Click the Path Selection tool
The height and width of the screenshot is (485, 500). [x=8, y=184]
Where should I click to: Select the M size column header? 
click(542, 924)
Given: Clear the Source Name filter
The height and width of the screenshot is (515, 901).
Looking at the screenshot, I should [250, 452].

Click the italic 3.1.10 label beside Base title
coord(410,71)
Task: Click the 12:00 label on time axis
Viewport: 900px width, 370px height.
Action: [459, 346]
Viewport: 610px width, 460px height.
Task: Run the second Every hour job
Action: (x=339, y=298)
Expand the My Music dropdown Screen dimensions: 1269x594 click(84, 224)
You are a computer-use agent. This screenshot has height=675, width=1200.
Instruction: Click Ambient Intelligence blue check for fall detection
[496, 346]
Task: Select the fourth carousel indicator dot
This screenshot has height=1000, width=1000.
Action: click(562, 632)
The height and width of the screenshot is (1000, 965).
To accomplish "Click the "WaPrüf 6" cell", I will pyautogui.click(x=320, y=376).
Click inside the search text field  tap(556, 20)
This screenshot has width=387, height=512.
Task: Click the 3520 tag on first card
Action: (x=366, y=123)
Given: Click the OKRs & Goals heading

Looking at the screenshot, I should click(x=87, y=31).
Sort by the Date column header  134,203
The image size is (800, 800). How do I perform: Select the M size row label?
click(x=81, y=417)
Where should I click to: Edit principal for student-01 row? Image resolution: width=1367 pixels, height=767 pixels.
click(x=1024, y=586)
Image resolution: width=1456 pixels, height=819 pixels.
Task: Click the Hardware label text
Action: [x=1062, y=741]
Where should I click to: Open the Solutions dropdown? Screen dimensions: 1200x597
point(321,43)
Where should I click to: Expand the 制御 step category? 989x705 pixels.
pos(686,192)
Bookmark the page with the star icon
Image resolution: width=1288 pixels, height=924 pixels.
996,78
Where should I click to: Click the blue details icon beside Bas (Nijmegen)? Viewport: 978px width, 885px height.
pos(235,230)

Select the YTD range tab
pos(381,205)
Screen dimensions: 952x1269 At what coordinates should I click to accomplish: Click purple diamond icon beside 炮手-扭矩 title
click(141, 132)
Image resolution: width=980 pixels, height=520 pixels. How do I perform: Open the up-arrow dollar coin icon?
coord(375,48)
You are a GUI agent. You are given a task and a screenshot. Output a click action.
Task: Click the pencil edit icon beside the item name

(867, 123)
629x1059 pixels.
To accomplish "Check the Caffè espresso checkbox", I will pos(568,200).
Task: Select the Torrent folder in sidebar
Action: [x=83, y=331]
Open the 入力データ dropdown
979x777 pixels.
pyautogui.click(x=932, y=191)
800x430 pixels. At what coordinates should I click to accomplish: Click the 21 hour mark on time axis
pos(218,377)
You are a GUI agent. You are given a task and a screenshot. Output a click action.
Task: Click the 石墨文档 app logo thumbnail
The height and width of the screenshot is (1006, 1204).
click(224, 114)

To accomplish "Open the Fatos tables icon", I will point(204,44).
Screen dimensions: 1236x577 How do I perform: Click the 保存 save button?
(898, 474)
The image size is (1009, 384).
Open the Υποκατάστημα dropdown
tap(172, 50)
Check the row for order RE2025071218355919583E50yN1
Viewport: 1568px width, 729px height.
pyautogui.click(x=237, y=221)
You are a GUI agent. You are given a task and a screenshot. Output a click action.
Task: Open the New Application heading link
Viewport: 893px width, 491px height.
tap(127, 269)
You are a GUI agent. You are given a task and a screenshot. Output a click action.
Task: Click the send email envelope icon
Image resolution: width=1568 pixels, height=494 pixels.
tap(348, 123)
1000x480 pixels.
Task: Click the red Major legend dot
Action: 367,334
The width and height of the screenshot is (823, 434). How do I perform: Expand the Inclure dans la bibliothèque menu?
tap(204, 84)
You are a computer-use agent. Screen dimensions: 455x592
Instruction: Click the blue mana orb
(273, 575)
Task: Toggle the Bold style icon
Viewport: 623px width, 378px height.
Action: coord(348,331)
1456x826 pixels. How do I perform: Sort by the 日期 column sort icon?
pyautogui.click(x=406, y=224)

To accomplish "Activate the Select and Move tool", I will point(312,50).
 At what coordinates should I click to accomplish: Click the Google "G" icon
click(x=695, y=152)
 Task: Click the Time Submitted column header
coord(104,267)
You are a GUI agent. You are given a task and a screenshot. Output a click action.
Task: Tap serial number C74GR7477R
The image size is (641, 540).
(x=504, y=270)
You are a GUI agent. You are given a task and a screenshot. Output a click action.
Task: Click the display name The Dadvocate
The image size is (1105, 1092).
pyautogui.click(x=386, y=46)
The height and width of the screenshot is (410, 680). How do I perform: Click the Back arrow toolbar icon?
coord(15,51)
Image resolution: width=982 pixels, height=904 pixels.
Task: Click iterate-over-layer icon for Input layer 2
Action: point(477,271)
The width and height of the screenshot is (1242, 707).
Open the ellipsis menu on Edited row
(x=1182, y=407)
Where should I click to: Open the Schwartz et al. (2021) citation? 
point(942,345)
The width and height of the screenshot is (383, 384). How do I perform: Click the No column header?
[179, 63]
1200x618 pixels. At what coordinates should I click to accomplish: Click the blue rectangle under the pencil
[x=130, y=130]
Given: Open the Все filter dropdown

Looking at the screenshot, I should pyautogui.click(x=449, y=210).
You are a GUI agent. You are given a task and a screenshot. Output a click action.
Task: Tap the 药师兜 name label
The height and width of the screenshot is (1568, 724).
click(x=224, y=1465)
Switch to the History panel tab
——————————
◆ What the exercise asks ◆
Your answer must be the lines above from the one containing "Task: Click the 12:00 label on time axis" to the one containing "Expand the My", both included, restated word for word.

◆ Response to the task ◆
Task: Click the 12:00 label on time axis
Viewport: 900px width, 370px height.
Action: [459, 346]
Viewport: 610px width, 460px height.
Task: Run the second Every hour job
Action: (x=339, y=298)
Expand the My Music dropdown Screen dimensions: 1269x594 click(84, 224)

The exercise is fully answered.